Crin Antonescu: "You and the Government are like a drunken locomotive driver, high on the reforms you are proposing"

The President of the National Liberal Party, senator Crin Antonescu in turn criticized the current government, by metaphorically comparing it to a "drunken locomotive mechanic".

Crin Antonescu said: "In Romania, people go on strike, go out on the street to protest, while some people sit around in an office discussing who stays and who goes, and voices of shady businessmen ring louder than the weapons of policemen. You and the Government are like a drunken locomotive driver, high on the reforms you are proposing, and you think that after 20 years Romania is actually seeing any real reforms. You and your minister just party in the cab. Unfortunately, prime-minister, the cars have detached, and in the end it"s every man for himself".
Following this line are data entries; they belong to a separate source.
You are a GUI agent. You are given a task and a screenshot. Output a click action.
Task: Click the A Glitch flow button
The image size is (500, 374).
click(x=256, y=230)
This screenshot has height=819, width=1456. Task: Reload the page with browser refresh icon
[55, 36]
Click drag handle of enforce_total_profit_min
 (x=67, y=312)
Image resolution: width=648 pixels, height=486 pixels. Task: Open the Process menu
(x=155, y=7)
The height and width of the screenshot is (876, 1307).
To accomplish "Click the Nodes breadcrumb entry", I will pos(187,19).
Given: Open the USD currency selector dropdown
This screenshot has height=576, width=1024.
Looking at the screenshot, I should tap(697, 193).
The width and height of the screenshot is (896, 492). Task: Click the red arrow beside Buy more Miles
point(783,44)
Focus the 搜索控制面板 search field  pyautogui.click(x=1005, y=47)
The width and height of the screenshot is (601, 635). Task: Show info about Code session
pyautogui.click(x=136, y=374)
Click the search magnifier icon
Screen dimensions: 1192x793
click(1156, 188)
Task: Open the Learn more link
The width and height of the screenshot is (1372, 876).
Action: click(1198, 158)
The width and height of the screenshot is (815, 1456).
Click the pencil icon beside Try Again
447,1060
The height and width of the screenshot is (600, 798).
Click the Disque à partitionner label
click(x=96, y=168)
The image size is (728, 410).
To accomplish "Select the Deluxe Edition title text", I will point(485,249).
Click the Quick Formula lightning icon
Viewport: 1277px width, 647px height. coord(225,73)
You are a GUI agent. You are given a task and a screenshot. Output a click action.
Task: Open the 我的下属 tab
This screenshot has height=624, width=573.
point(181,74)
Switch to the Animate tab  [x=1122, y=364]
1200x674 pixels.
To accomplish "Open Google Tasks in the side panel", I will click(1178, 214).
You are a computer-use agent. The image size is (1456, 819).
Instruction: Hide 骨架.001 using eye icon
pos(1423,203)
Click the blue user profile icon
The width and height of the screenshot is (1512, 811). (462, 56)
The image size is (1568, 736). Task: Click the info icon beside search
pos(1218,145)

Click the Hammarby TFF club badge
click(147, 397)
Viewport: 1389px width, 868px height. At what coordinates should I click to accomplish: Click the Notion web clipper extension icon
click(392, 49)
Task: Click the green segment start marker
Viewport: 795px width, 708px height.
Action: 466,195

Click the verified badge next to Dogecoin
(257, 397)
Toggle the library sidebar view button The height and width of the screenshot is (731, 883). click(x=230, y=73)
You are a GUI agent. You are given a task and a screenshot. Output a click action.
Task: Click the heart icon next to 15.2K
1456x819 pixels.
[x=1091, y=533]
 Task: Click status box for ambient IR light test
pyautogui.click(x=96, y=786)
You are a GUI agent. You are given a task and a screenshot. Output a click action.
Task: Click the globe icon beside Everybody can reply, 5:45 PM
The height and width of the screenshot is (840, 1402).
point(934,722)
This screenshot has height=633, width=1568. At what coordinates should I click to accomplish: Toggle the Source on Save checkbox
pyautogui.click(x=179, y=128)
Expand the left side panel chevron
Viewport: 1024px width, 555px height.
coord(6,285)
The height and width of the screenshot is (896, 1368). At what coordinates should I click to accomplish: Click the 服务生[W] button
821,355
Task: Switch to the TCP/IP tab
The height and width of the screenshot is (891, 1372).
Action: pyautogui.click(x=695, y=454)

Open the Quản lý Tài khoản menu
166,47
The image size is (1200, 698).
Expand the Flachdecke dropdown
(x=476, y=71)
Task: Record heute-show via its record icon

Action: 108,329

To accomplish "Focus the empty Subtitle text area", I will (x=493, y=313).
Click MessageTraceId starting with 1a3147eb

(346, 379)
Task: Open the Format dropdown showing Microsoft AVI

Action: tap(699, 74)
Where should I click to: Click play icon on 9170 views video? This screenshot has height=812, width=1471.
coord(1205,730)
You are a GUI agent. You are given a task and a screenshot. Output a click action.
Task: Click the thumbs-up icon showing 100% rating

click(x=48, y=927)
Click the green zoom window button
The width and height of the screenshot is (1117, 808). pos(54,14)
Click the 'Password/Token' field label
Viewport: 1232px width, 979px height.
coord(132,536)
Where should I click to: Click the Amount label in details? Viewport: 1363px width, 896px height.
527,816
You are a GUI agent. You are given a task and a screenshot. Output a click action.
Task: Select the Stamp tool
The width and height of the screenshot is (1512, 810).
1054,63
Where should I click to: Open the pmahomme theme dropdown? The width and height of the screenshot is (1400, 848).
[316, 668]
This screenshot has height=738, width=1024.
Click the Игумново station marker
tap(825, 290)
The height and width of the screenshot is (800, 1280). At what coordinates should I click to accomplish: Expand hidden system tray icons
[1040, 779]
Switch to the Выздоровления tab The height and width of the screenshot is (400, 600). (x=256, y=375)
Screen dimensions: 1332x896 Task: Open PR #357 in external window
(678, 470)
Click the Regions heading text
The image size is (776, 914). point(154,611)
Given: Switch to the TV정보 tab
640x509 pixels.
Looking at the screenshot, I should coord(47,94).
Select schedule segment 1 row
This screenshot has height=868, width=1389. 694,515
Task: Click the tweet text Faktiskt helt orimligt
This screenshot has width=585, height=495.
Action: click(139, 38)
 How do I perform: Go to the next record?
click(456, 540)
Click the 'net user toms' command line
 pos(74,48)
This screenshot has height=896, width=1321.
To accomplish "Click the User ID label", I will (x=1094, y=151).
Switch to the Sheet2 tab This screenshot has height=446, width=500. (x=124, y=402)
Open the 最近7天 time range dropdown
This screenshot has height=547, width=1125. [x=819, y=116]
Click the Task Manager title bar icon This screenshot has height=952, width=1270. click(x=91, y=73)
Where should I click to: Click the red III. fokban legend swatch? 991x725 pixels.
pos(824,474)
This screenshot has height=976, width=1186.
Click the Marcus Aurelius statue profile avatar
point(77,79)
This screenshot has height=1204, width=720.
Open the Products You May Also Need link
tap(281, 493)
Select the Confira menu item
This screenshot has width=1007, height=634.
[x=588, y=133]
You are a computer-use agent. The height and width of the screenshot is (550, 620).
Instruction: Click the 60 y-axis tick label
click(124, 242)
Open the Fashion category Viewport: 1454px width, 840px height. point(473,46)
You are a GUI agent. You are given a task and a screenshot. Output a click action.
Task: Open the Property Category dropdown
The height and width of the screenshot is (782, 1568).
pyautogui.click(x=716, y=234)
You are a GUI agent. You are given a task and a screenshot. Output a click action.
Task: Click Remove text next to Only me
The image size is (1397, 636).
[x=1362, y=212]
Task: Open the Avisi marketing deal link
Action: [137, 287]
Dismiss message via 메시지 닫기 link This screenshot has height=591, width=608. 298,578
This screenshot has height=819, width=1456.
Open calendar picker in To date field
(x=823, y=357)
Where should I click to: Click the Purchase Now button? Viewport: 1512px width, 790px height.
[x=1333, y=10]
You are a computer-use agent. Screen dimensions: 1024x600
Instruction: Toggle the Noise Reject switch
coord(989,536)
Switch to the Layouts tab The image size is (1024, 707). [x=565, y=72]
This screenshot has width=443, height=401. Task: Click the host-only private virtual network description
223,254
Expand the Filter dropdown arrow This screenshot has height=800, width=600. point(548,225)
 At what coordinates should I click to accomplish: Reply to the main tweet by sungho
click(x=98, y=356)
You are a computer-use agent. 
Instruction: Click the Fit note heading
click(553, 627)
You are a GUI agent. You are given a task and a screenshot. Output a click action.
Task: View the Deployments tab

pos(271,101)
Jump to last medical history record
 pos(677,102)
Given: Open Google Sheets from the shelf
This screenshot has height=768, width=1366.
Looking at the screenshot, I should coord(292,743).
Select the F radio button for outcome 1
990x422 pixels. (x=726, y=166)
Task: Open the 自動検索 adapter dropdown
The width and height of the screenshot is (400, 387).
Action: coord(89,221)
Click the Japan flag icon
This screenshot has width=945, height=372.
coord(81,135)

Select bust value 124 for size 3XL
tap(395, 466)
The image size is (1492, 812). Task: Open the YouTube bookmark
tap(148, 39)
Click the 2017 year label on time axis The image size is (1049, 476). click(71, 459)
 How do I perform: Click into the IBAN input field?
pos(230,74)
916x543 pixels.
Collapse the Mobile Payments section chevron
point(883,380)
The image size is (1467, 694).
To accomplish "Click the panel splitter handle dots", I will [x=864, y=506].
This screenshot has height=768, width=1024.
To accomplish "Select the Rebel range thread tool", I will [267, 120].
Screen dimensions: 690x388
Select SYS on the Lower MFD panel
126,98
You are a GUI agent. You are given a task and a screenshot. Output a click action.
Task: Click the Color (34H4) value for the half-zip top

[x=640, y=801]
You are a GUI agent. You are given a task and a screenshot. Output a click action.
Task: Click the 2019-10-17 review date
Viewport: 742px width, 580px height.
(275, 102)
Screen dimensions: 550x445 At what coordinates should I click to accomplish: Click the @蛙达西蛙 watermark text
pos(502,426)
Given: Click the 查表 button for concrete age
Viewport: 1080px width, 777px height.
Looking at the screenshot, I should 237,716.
In reply, Prime-Minister Emil Boc said that Crin Antonescu"s speech can be easily summed in one phrase: "It"s easy to write lyrics, but harder to give them meaning", and concluded that politics requires action, not words.

President of the National Liberal Party (PNL), Crin Antonescu, added that this "incoherent and unconstitutional law" is part of a governing program that was not clearly explained from the beginning, according to the principle "you can"t pay all we can borrow".

Crin Antonescu argued in favor of the motion to make sure members of the current government could "look each other in the eye come winter".